TASK OBJECTIVE:
In the listing below, find the line holding "6 Tools for" and the line holding "JOURNEY SHOP (202, 2267)". Write out those two lines and all lines between, exactly, and nothing more.

DATA FOR REVIEW:
------------------------------------------------
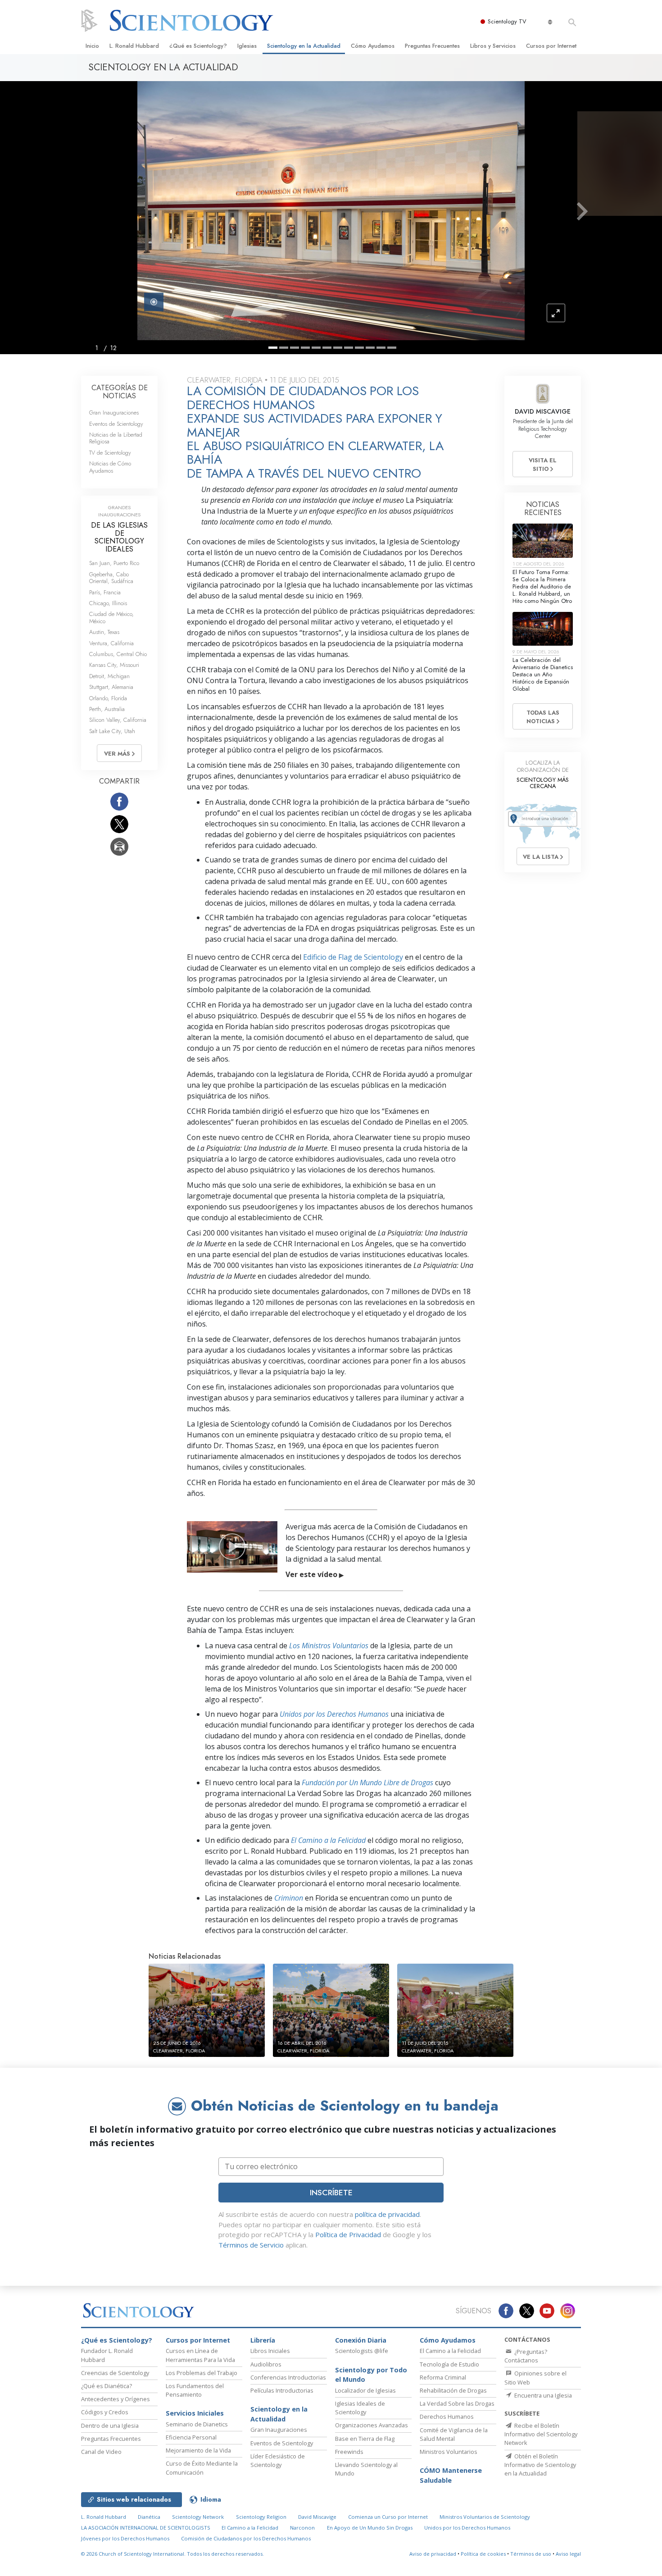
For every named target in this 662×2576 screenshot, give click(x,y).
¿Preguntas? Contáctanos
------------------------------------------------
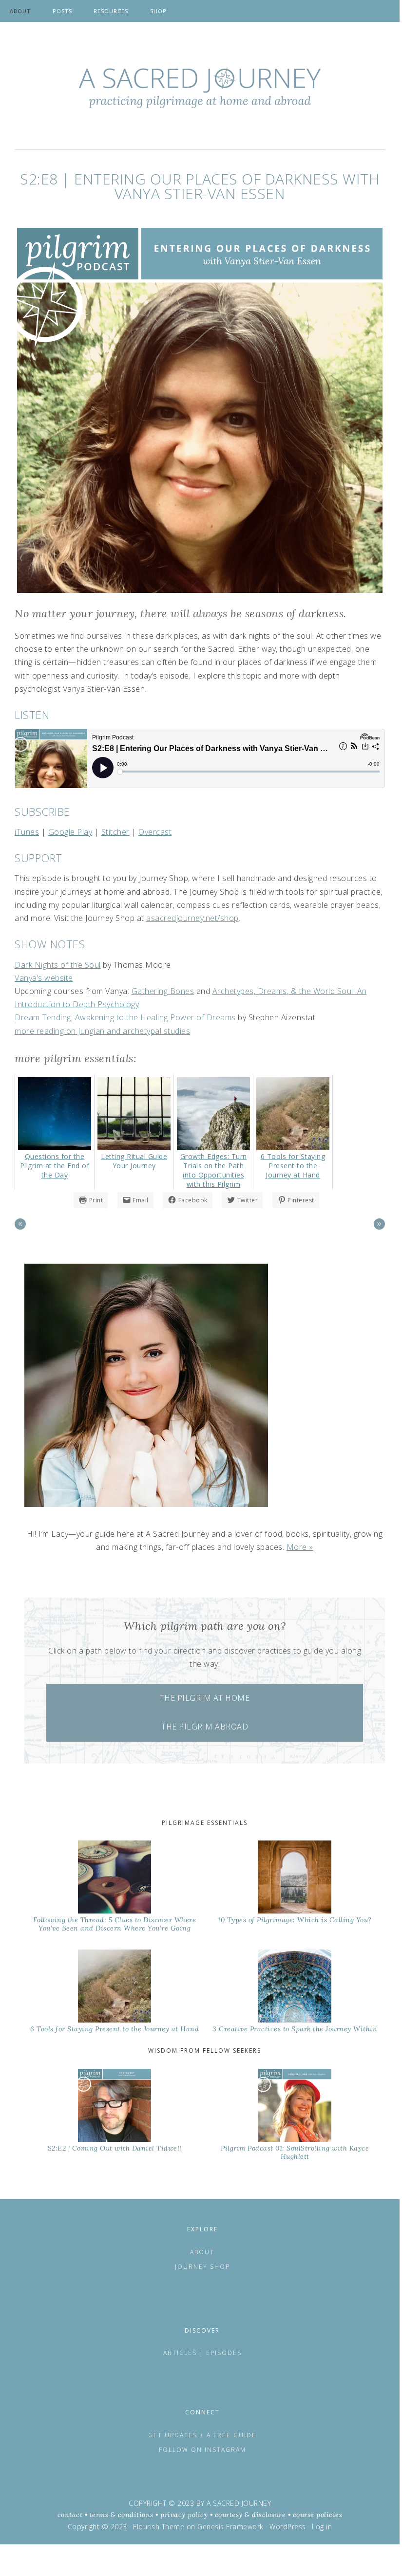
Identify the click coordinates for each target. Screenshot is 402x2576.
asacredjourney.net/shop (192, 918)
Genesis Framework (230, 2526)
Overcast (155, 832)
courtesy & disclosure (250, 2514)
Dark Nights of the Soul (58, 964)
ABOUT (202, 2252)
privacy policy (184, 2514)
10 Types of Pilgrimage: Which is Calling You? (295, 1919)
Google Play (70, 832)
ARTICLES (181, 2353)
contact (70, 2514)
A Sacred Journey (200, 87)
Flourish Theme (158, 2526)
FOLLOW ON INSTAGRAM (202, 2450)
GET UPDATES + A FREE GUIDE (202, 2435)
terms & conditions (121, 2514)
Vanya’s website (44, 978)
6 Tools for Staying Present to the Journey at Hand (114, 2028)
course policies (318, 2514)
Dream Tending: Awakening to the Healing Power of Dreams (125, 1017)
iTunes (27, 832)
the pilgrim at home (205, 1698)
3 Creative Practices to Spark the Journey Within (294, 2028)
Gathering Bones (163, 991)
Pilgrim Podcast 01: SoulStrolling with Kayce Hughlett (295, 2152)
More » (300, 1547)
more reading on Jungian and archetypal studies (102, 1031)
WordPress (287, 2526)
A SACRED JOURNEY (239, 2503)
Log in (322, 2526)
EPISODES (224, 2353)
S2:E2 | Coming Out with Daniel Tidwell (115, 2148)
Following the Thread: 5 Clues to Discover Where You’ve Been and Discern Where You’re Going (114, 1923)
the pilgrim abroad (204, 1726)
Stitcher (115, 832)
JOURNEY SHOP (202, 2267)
------------------------------------------------
ANSWER SPACE:
6 Tools for Staying Present to the Journey at Hand (114, 2028)
course policies (318, 2514)
Dream Tending: Awakening to the Healing Power of Dreams (125, 1017)
iTunes (27, 832)
the pilgrim at home (205, 1698)
3 Creative Practices to Spark the Journey Within (294, 2028)
Gathering Bones (163, 991)
Pilgrim Podcast 01: SoulStrolling with Kayce Hughlett (295, 2152)
More » (300, 1547)
more reading on Jungian and archetypal studies (102, 1031)
WordPress (287, 2526)
A SACRED JOURNEY (239, 2503)
Log in (322, 2526)
EPISODES (224, 2353)
S2:E2 | Coming Out with Daniel Tidwell (115, 2148)
Following the Thread: 5 Clues to Discover Where You’ve Been and Discern Where You’re Going (114, 1923)
the pilgrim abroad (204, 1726)
Stitcher (115, 832)
JOURNEY SHOP (202, 2267)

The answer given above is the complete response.